§ EXERCISE GOAL
Exclude the pictures and repeat all of the data exactly.

§ Saved data entries

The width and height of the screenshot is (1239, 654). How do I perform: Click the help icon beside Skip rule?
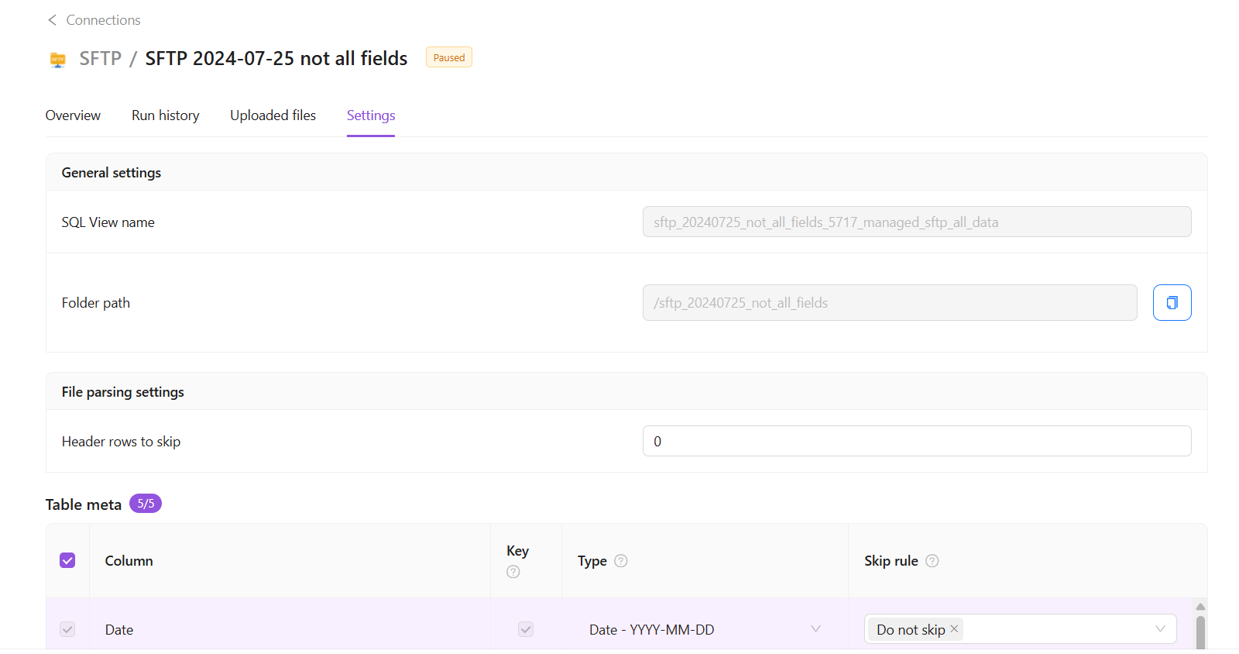(x=932, y=561)
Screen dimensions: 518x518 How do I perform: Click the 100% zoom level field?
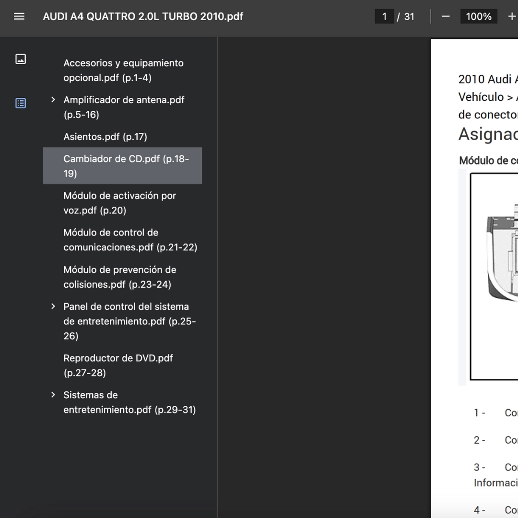coord(478,16)
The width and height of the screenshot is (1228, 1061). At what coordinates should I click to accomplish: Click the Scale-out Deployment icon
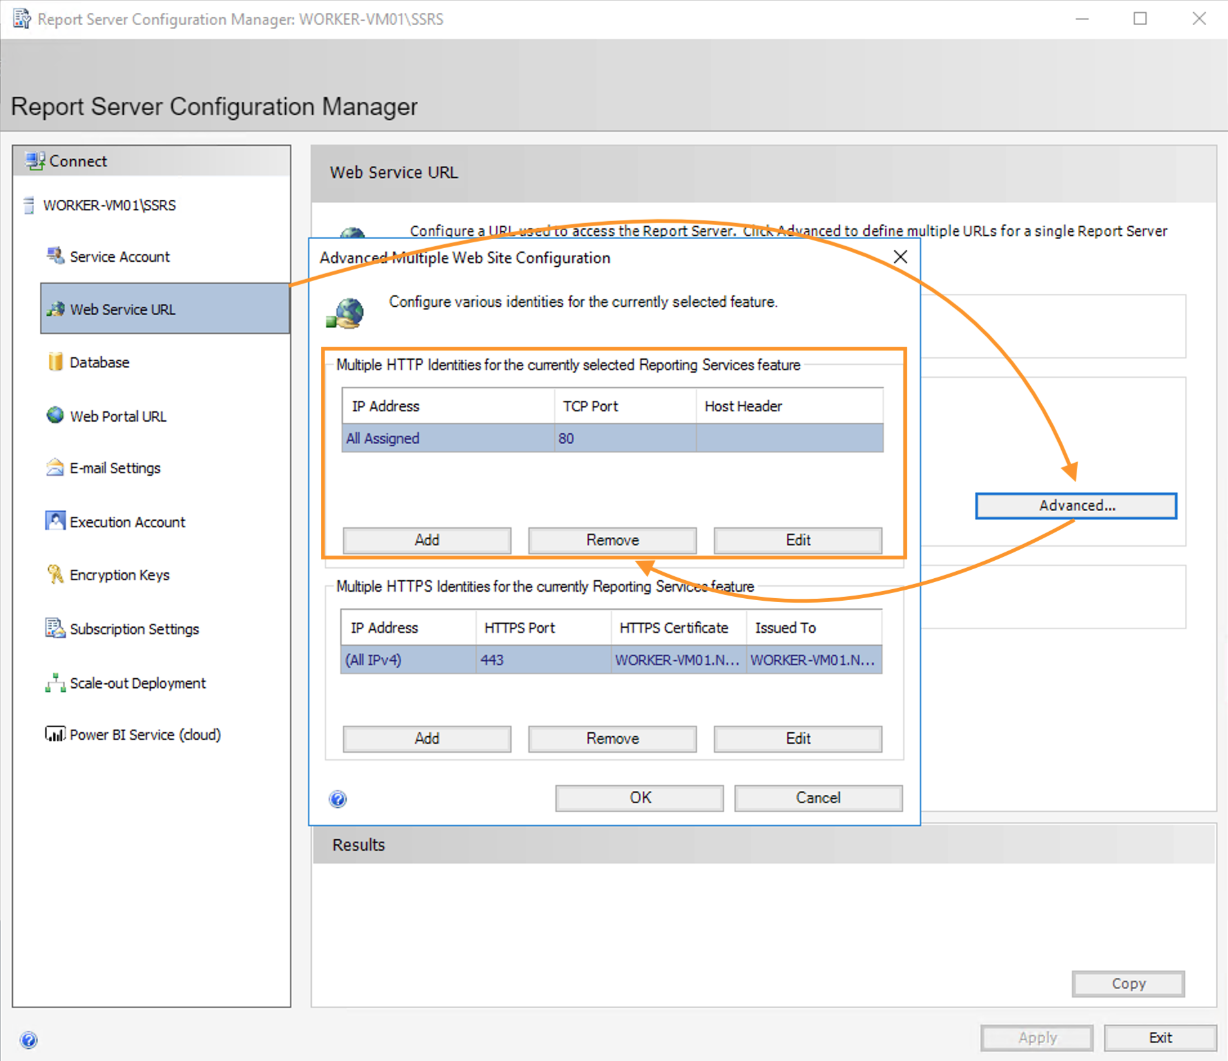tap(55, 682)
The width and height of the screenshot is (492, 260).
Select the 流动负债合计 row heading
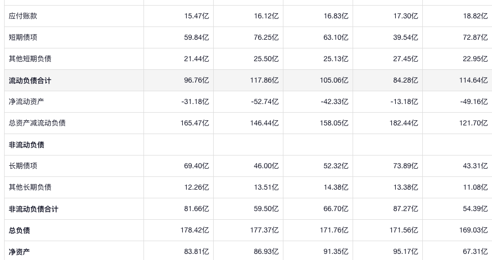click(x=30, y=81)
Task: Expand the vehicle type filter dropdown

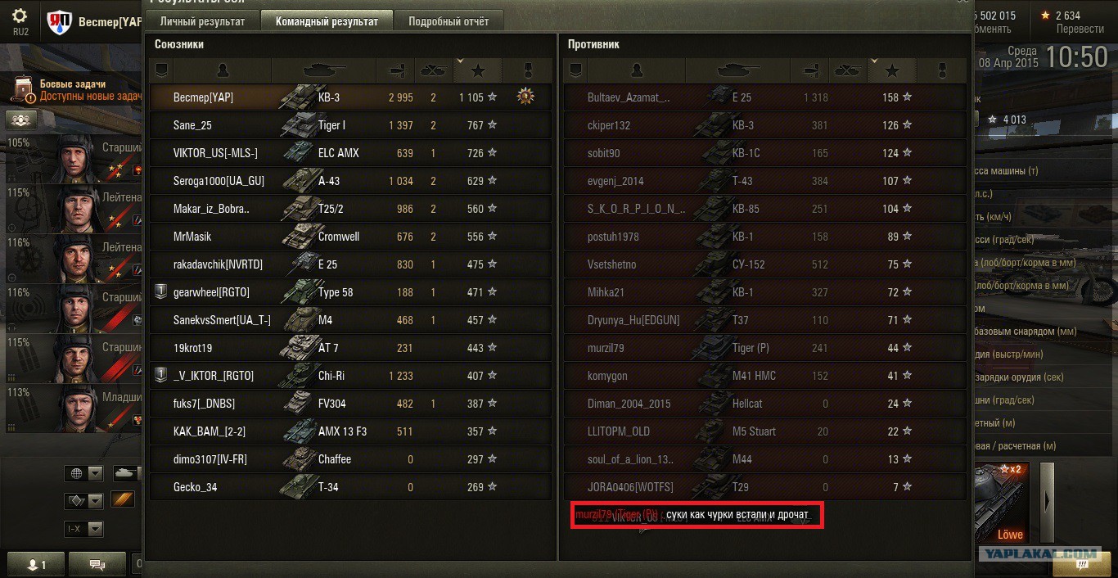Action: coord(84,500)
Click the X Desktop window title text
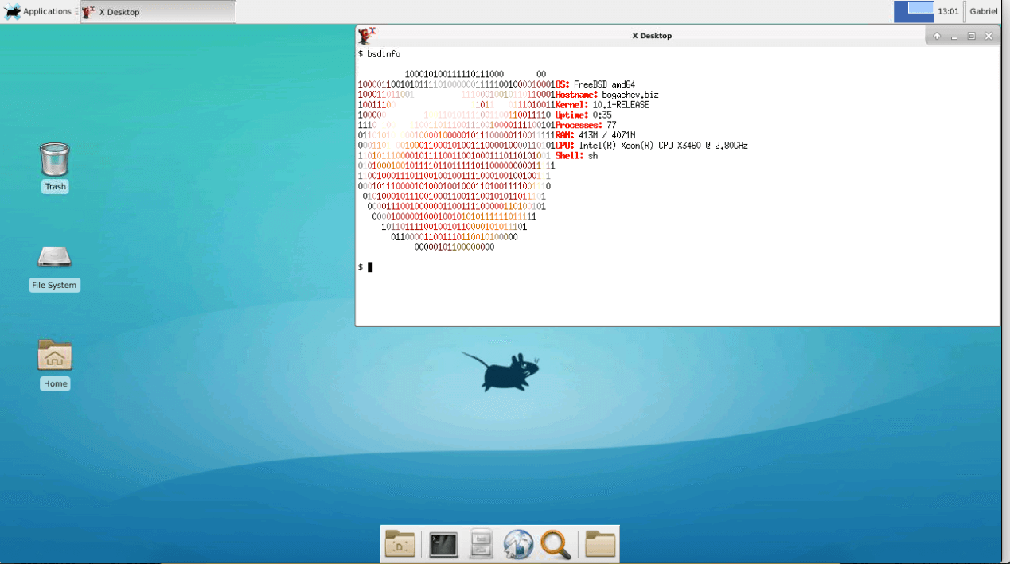 click(651, 36)
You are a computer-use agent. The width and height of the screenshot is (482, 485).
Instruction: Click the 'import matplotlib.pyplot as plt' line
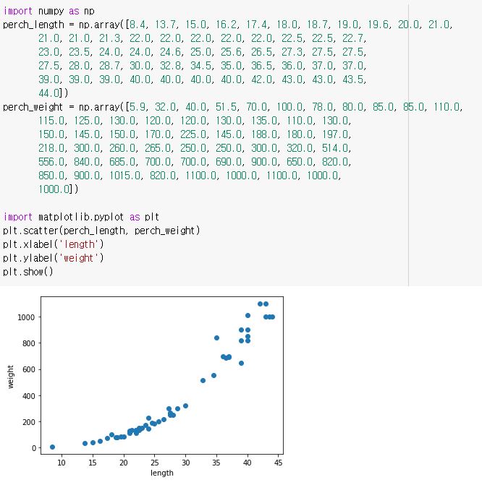click(x=81, y=217)
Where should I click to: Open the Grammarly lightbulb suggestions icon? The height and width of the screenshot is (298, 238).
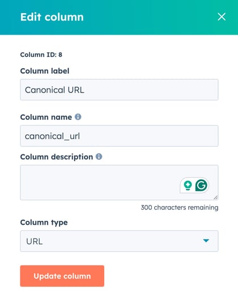[x=188, y=185]
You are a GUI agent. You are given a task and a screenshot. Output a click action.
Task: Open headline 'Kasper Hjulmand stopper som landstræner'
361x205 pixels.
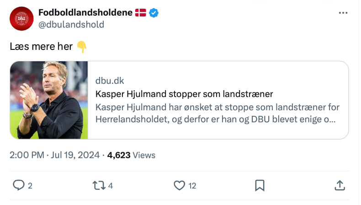coord(184,94)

§ RESULT
The width and height of the screenshot is (1239, 654). How do I perform: Click the help icon beside Skip rule?
(x=932, y=561)
Screen dimensions: 518x518 How do I perform: Click the 100% zoom level field?
coord(478,16)
The width and height of the screenshot is (1228, 1061). At what coordinates should I click to accomplish: Click the Scale-out Deployment icon
tap(55, 682)
The width and height of the screenshot is (492, 260).
Select the 流动负债合计 row heading
click(x=30, y=81)
Task: Expand the vehicle type filter dropdown

Action: coord(84,500)
Click the X Desktop window title text
 click(651, 36)
You are a computer-use agent. The width and height of the screenshot is (482, 485).
Instruction: Click the 'import matplotlib.pyplot as plt' line
click(x=81, y=217)
Where should I click to: Open the Grammarly lightbulb suggestions icon? The height and width of the screenshot is (298, 238).
[x=188, y=185]
You are a GUI agent. You are given a task and a screenshot. Output a click action.
Task: Open headline 'Kasper Hjulmand stopper som landstræner'
361x205 pixels.
coord(184,94)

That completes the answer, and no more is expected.